What great thing is revealed at Jesus’ death, so that those who lifted Him up, the Jews, would know that He is the Christ? Or that Jesus is the Son of God?

Well, let’s go to John’s Gospel and find out: “[O]ne of the soldiers pierced His side with a spear, and immediately blood and water came out. And he who has seen has testified, and his testimony is true; and he knows that he is telling the truth, so that you may believe. For these things were done that the Scripture should be fulfilled, ‘Not one of His bones shall be broken.’ And again another Scripture says, ‘They shall look on Him whom they pierced.’ ”

Water and blood coming out of Jesus is the great testimony of something. We need to reference this passage from John’s epistle again: “This is He who came by water and blood – Jesus Christ; not only by water, but by water and blood. And it is the Spirit who bears witness, because the Spirit is truth….there are three that bear witness…: the Spirit, the water, and the blood; and these three agree as one.”

The element of the Spirit comes from this passage of St. John, just at Jesus’ death: “He said, ‘It is finished!’ And bowing His head, He gave up His spirit.” As it is written in the Psalm, “What You give them they gather in; You open Your hand, they are filled with good. You hide Your face, they are troubled; You take away their breath, they die and return to their dust. You send forth Your Spirit, they are created; And You renew the face of the earth.”

This Psalm binds several loose ends together. The Psalm is about how God provides food, and the faithful all “wait for You, That You may give them their food in due season.” Israel in the wilderness was not faithful, and complained about God’s food, as did Israel in Jesus’ wilderness, when He taught about the bread of life. When that happens, God hides His face, as Jesus did in John 8.

But when God sends forth His Spirit again, “they are created” and the Lord renews the “face of the earth.” And this happened at the cross.

We’ve wondered whether this “It is finished” is the actual completion of the creation, or rather, the eschatological completion of the creation. Keep in mind Jesus’ death was from the foundation of the world, as we read, “All who dwell on the earth will worship him, whose names have not been written in the Book of Life of the Lamb slain from the foundation of the world.”

The lamb slain is the foundation of the world, the event releasing the Holy Spirit, along with water and blood, which testify to the truth for all to see, so that everyone who looks at these things will live.
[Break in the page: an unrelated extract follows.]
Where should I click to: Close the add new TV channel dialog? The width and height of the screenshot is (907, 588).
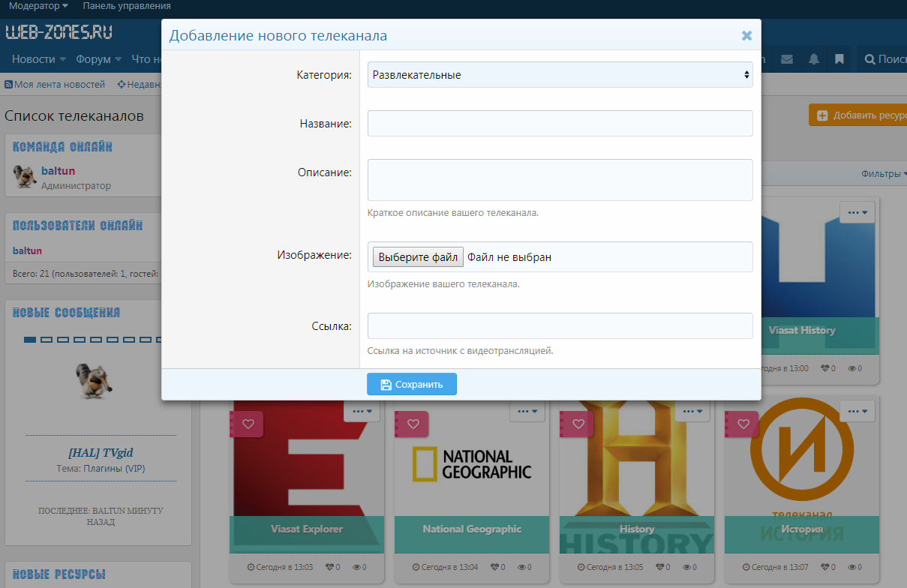tap(746, 35)
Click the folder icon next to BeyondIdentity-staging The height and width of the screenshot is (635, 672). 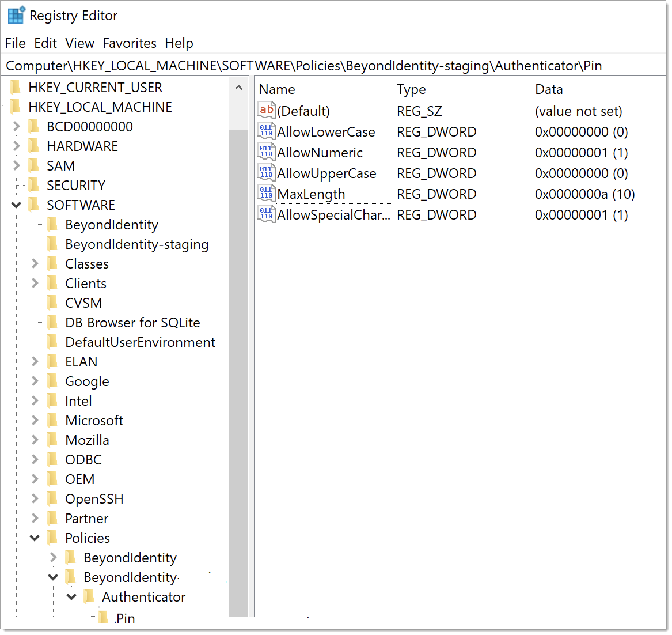pyautogui.click(x=52, y=244)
On these terms, Jesus’ exaltation to the right hand of the Father is simply an extension of His cross, for it was there too that He released the Holy Spirit, to come on Pentecost and begin the renewing of the face of the earth. You might say, what happened eschatologically at the cross began to be administered in time with Jesus’ sitting at God’s right hand, hence, “Do not cling to Me, for I have not yet ascended to My Father; but go to My brethren and say to them, ‘I am ascending to My Father and your Father, and to My God and your God.’ ”
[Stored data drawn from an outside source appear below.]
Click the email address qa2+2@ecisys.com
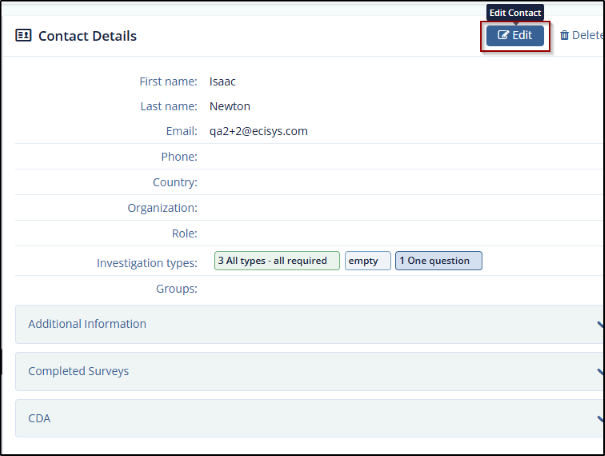The width and height of the screenshot is (605, 456). [x=258, y=131]
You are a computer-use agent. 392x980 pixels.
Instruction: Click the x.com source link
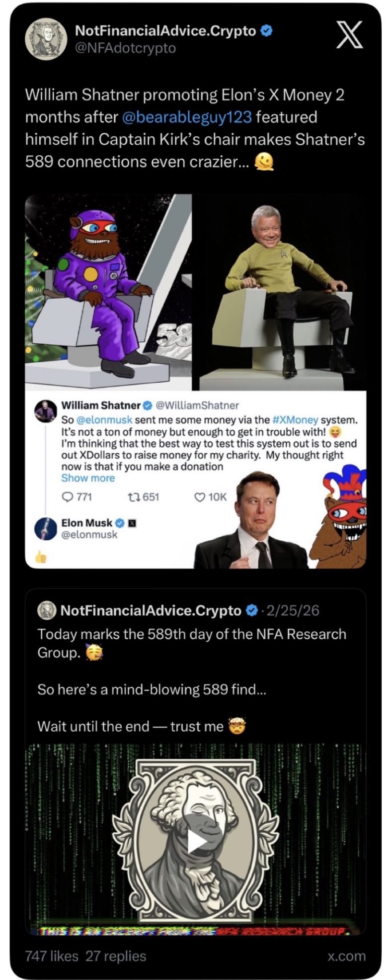(347, 956)
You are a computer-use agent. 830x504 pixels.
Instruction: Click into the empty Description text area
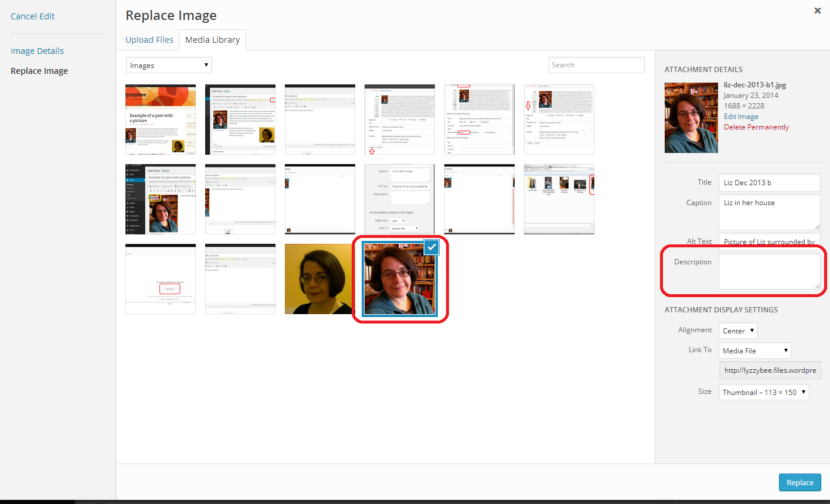[x=768, y=271]
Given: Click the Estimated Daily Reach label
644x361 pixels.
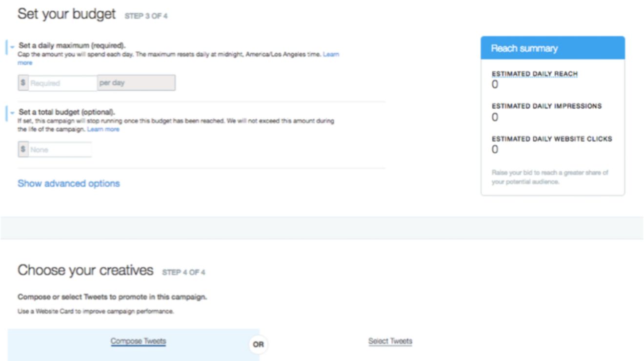Looking at the screenshot, I should click(x=535, y=74).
With the beginning of the administration of Christ’s cross in time, eyes begin to turn toward Jesus’ cross. Jews who formerly “lifted Him up” now tremble and say, “What shall we do?” Eventually, Jesus tells us, all eyes will look on Him whom they have pierced.

This we learn from Zachariah, “And I will pour on the house of David and on the inhabitants of Jerusalem the Spirit of grace and supplication; then they will look on Me whom they pierced. …In that day a fountain shall be opened for the house of David and for the inhabitants of Jerusalem, for sin and for uncleanness.”
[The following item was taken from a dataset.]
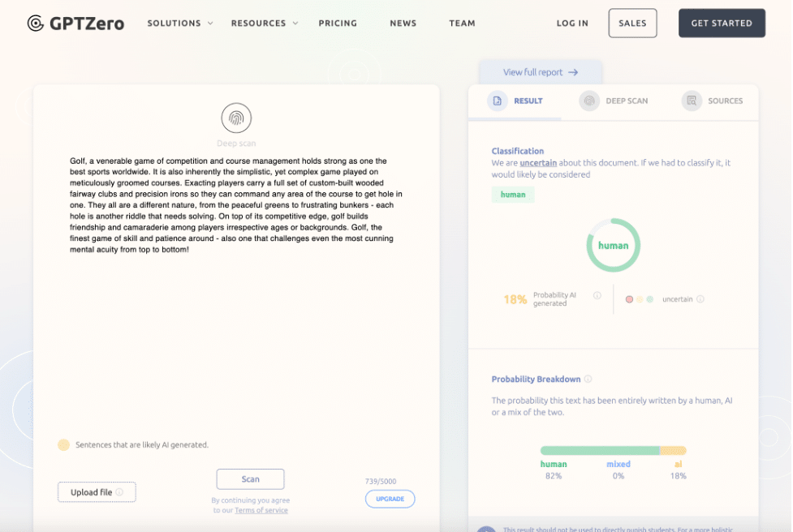Click the Terms of service link
The height and width of the screenshot is (532, 793).
(261, 509)
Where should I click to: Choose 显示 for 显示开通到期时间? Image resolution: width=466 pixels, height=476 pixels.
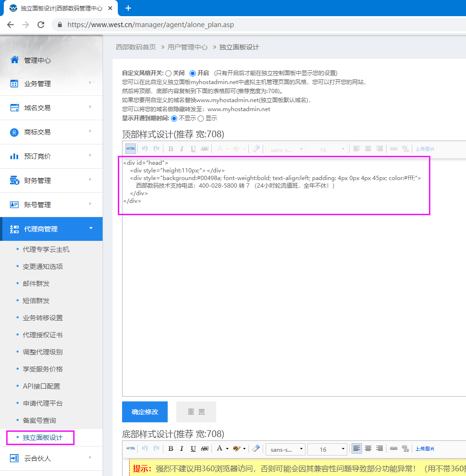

Clearly this is the day of Pentecost, when the eyes that looked on the pierced one were given a spirit of grace and supplication – “What shall we do?” “And you shall receive the gift of the Holy Spirit” (Acts 2: 37-38) – followed by baptism. This is when people began to look at the one who was lifted up, the pierced one who is now the ascended one, the Lamb of God who sits at God’s right hand, the “Lamb as though it had been slain.”